Task:
Answer these questions about the cold-weather military training abstract:
1. How many soldiers lived in barracks?
2. What affiliation is listed for the authors?
3. For which cognitive test was a significant group by time interaction found for % correct responses?

Text provided:
☆ ☆ ☆ ☆

Hodgdon JA, Hesslink RL, Hackney AC, Vickers RR, Hilbert RP. Arctic Med. Res. 1991; 50(Suppl 6): 132-136.

Affiliation

Operational Performance Department, Naval Health Research Center, San Diego, California.

Copyright

(Copyright © 1991, Nordic Council for Arctic Medical Research)

DOI

unavailable

PMID

1811568

Abstract

In an effort to determine whether or not field living conditions degrade performance during cold weather military training, performance of 17 Norwegian Army soldiers living in tents in the field (FG) was compared with that of 13 soldiers living in barracks (GG). FG and GG performed similar tasks and were equipped and clothed identically. Each subject was tested prior to and following 9 days of field training. The tests consisted of marksmanship (score for a 5-shot group), snowshoe running (time to cover 1700 m), anaerobic power (Wingate test), and performance on 5 cognitive tests (preferred hand tapping, 4-choice reaction time, pattern recognition, memory search, and code substitution; each test scored as % correct and # completed). A subset of the subjects from each group wore watches which recorded heart rate during the day. During training GG had a lower average heart rate than FG, indicating lower physical activity level. Significant changes were not found in rifle shooting or in mean anaerobic power. Significant group (p less than .001) and time (p less than .001; pre vs. post) differences were found in snowshoe time, but a significant interaction was not found. Among the cognitive tests, a significant group by time interaction was found for % correct responses only for the Memory Search task, and represented a decrease in GG performance while FG performance was maintained. Time differences were found for # completed for Memory Search (p less than .002) and Pattern Recognition (p less than .001) suggesting incomplete learning of the task, but no group by time interactions were found.

☆ ☆ ☆ ☆

Data excerpt:
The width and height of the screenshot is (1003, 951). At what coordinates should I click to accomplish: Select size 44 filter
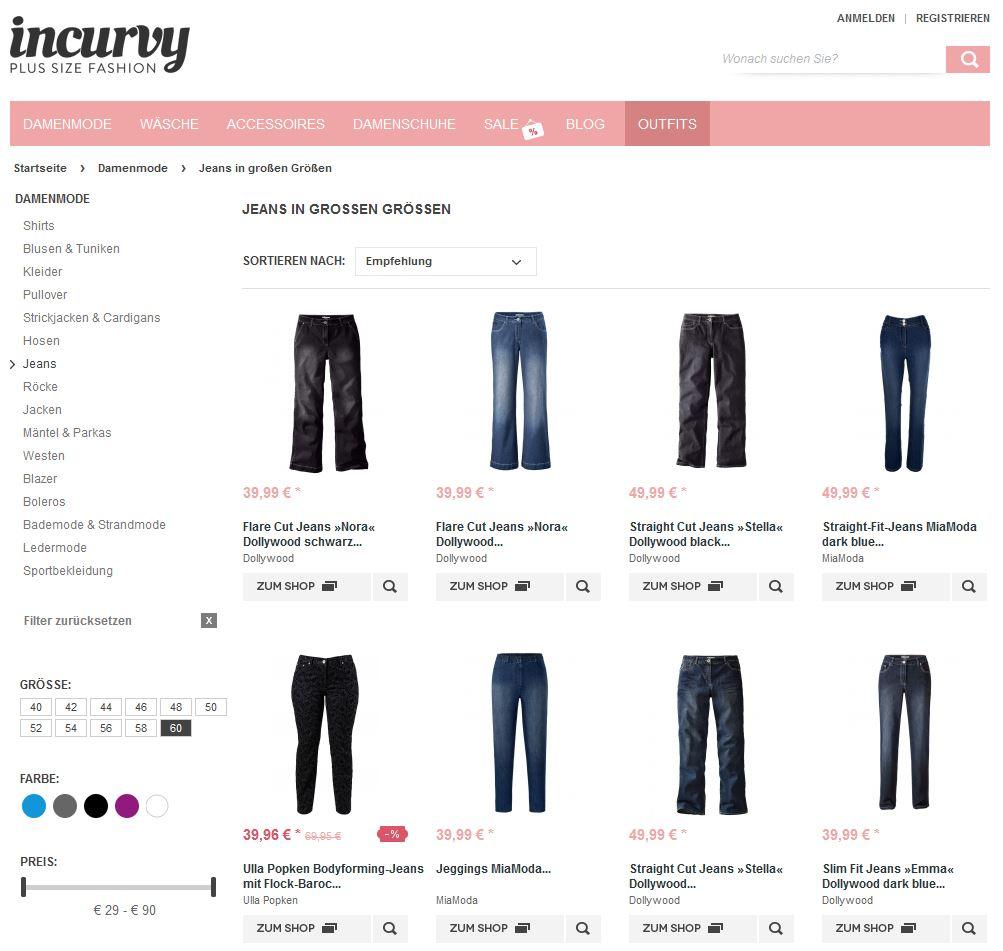click(106, 707)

☆ ☆ ☆ ☆

Task result:
1. 13
2. Operational Performance Department, Naval Health Research Center, San Diego, California
3. Memory Search